___ Records shown ___

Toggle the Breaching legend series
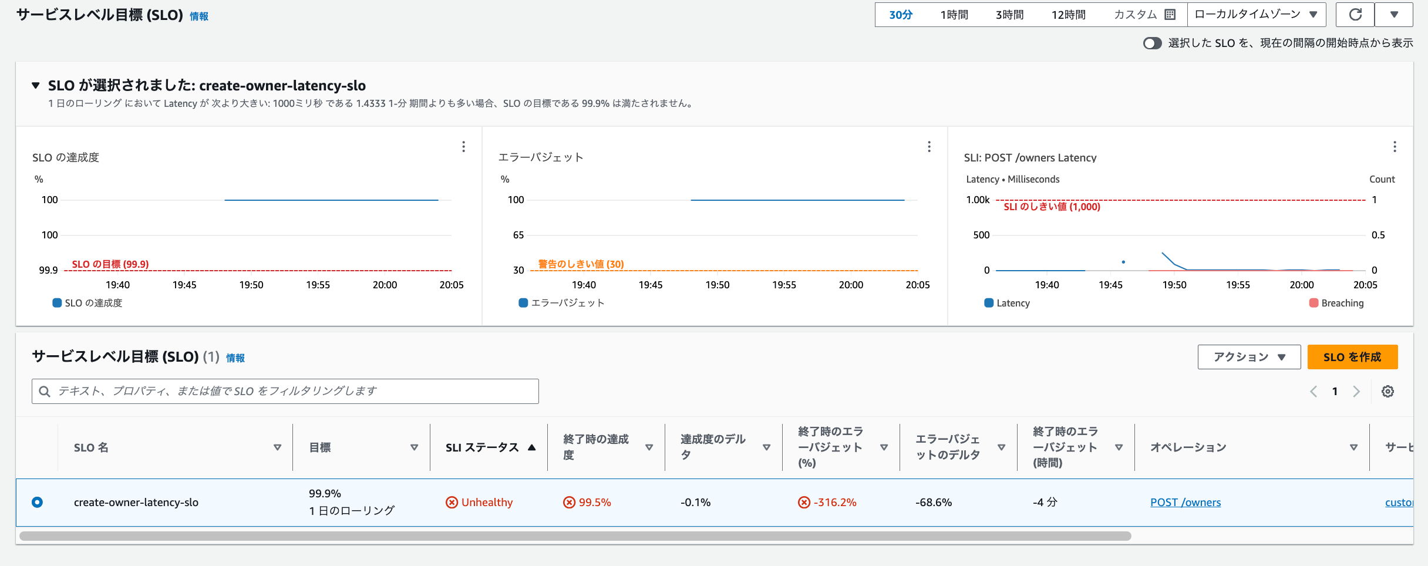The width and height of the screenshot is (1428, 566). [x=1336, y=303]
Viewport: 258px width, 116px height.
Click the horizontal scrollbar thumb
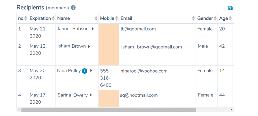click(109, 110)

___

Copy all of the data above word for word, omitting the pictures.

=== Result of the task ===
Toggle the Breaching legend series
The width and height of the screenshot is (1428, 566). [x=1336, y=303]
Viewport: 258px width, 116px height.
Click the horizontal scrollbar thumb
click(109, 110)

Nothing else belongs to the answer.